Il “nostro” sistema pensionistico è fondato sul criterio della ripartizione, in maniera semplicistica: gli attivi al lavoro pagano le pensioni, confidando che ci saranno altri lavoratori che pagheranno, grazie ad un patto intergenerazionale garantito dallo Stato, le loro pensioni, quando verrà il loro turno. Ma gli attivi pagano gli oneri contributivi che finiscono nel calderone anche dell’assistenza. Sono in atto ampi processi di crisi: crisi del lavoro, crisi delle assunzioni, crisi demografica (pochi figli), crisi del mercato, crisi di riforme strutturali del lavoro, ed ecco che il numero degli occupati al lavoro diminuisce ed aumenta quello degli anziani, i quali vivono più a lungo.
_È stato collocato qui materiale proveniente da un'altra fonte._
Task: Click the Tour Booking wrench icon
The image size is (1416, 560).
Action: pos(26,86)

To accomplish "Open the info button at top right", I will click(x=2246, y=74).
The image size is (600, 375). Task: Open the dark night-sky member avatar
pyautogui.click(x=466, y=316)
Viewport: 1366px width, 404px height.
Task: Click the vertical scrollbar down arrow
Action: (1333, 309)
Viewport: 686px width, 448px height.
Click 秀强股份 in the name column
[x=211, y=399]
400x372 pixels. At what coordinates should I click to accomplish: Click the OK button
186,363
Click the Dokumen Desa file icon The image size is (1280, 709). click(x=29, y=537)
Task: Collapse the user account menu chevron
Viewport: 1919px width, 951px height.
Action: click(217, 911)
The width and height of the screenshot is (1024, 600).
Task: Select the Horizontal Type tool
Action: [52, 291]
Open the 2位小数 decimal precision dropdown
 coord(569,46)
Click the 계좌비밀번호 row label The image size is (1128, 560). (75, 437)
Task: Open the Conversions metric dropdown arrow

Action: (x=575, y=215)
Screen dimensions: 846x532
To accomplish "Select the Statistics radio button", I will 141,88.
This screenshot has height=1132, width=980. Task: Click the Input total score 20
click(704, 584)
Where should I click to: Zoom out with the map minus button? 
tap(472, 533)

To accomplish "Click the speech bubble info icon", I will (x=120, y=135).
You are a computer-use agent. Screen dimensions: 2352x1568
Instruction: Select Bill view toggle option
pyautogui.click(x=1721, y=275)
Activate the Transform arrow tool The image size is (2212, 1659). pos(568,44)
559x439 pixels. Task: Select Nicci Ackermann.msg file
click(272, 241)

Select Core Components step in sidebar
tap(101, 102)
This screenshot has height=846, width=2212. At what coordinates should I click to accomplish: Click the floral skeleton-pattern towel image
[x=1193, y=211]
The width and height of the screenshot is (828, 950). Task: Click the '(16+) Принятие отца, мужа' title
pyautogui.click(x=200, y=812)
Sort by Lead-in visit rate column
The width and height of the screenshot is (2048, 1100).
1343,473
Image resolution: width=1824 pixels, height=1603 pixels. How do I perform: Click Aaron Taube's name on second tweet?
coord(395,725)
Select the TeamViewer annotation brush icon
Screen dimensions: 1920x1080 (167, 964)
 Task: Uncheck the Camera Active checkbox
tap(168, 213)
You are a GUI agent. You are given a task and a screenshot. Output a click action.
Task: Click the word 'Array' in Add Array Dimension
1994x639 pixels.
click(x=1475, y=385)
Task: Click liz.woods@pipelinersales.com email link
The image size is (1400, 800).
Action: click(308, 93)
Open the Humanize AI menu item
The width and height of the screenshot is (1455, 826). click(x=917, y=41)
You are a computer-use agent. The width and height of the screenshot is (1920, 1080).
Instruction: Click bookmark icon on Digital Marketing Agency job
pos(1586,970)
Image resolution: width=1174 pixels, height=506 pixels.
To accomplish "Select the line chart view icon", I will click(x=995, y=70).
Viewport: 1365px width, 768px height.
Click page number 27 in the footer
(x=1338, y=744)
Sia chiaro: il finanziamento a capitalizzazione (i versamenti di ciascun lavoratore e i relativi rendimenti capitalizzati fornenti il montante su cui viene calcolata la pensione) non è la panacea a tutti i mali!
Nell’Europa continentale, i sistemi pensionistici obbligatori, generalmente a ripartizione, sono strettamente connessi agli assetti complessivi della finanza pubblica. Dalle trasformazioni demografiche, economiche ed occupazionali derivano non solo rischi di insostenibilità dei modelli previdenziali, a danno dei futuri pensionati italiani, soprattutto per coloro che hanno cominciato a lavorare a partire dal 1996 ma anche ostacoli all’ingresso nel mercato del lavoro della manodopera più giovane, tenuta a contribuire e ad assicurare – sempre nella logica della ripartizione – i flussi finanziari occorrenti al pagamento dei trattamenti in essere con quote crescenti reddituali.
Già nel 1993, il famoso Rapporto di Jacques Delors evidenziava che “il livello elevato degli oneri sociali si poneva come uno dei tanti ostacoli all’occupazione, esercitava un effetto dissuasivo alla stabilizzazione, favorendo “l’economia parallela”, incidendo particolarmente sull’occupazione delle piccole e medie aziende e, portando la delocalizzazione degli investimenti e delle attività”. A ciò si aggiunge una scarsa politica che non “aiuta” le aziende nelle assunzioni a più ampio respiro, cioè più stabili. Dulcis in fundo: il nodo della previdenza italiana che non divide l’assistenzialismo dalla previdenza vera e propria. Separare previdenza e assistenza, oltre a far chiarezza sulle diverse voci che compongono la spesa pensionistica, è una prova di equità per chi ha versato contributi e chi no. Si dovrebbe fare assistenzialismo diversamente! Separare assistenza e previdenza è propedeutico alla necessaria riforma del sistema PENSIONI, dichiara a gran voce la CONFIL.
Una corretta valutazione della spesa è fondamentale per capire come e dove agire. Una stima separata è necessaria sia nel confronto interno che europeo. Determinare una differenziazione è utile per evitare quelle speculazioni sui numeri della previdenza che spesso sono usati in modo fuorviante e strumentale, chiosa il Segretario Generale della CONFIL Luigi Minoia.